**WHAT YOU ARE ASKED TO DO**
Take the lines below from the one with "Given: Switch to the 概况 section" through the one with "You are a GUI" and print only them, exactly. Don't print the pictures.

(RECORDS begins)

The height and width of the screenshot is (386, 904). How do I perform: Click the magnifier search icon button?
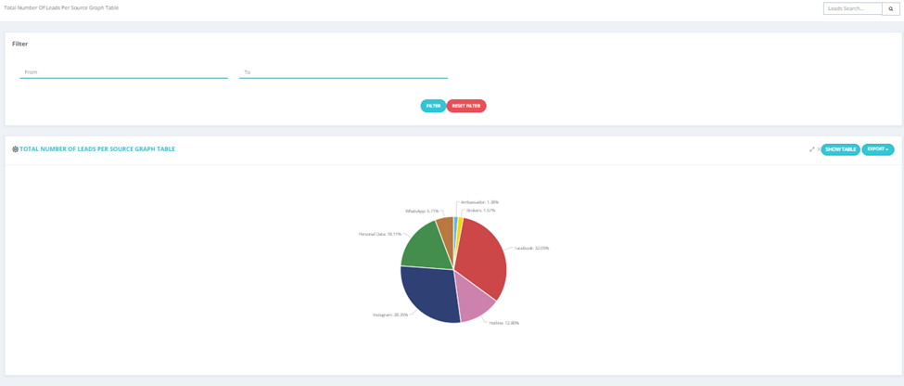(x=891, y=8)
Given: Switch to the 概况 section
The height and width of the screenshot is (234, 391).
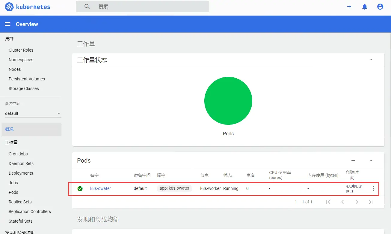Looking at the screenshot, I should pyautogui.click(x=9, y=129).
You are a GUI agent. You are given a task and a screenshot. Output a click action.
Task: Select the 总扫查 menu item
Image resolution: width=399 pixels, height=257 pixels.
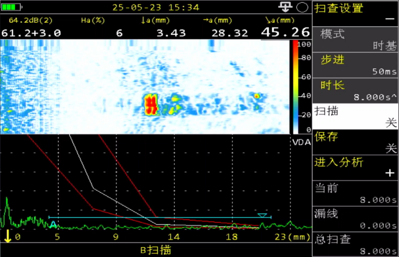(x=356, y=244)
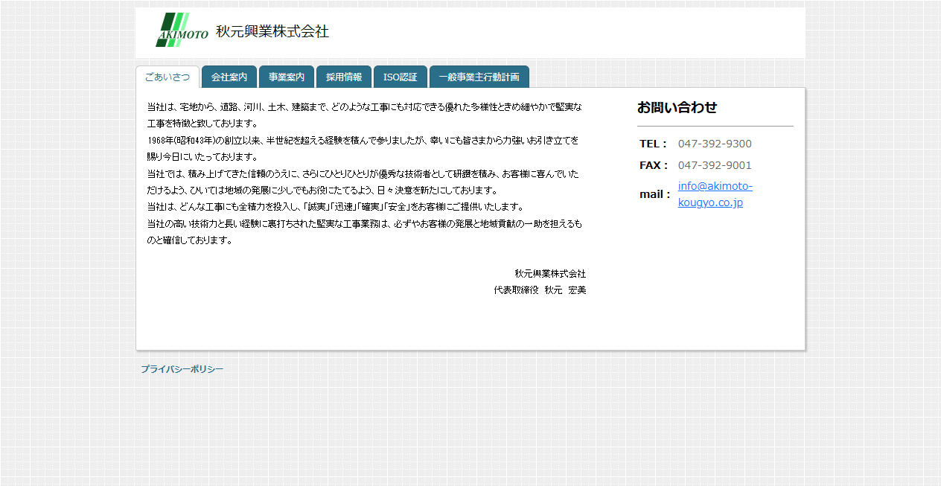Image resolution: width=941 pixels, height=486 pixels.
Task: Switch to the 会社案内 tab
Action: click(x=229, y=76)
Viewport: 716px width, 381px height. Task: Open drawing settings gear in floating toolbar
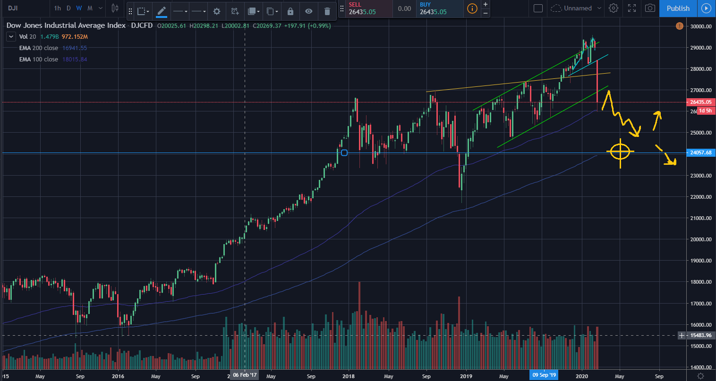point(217,11)
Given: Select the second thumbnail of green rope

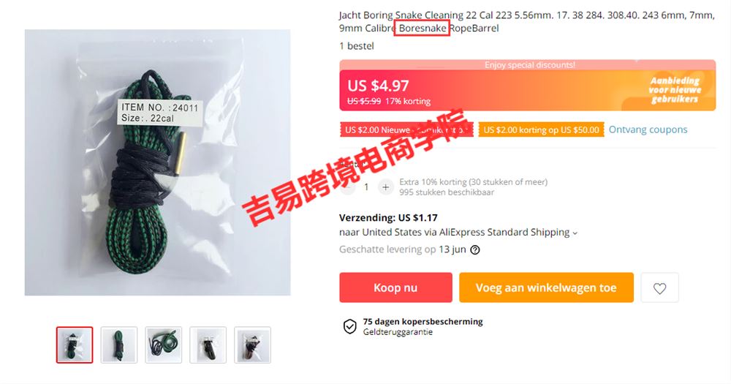Looking at the screenshot, I should [119, 345].
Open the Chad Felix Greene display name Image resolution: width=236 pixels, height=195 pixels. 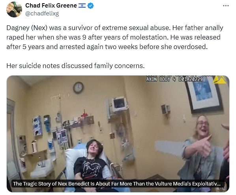coord(51,6)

(RECORDS ends)

**REPLY TO THE TASK**
Given: Switch to the 概况 section
The height and width of the screenshot is (234, 391).
Looking at the screenshot, I should pyautogui.click(x=9, y=129).
You are a GUI agent. You are given a task and a screenshot. Output a click action.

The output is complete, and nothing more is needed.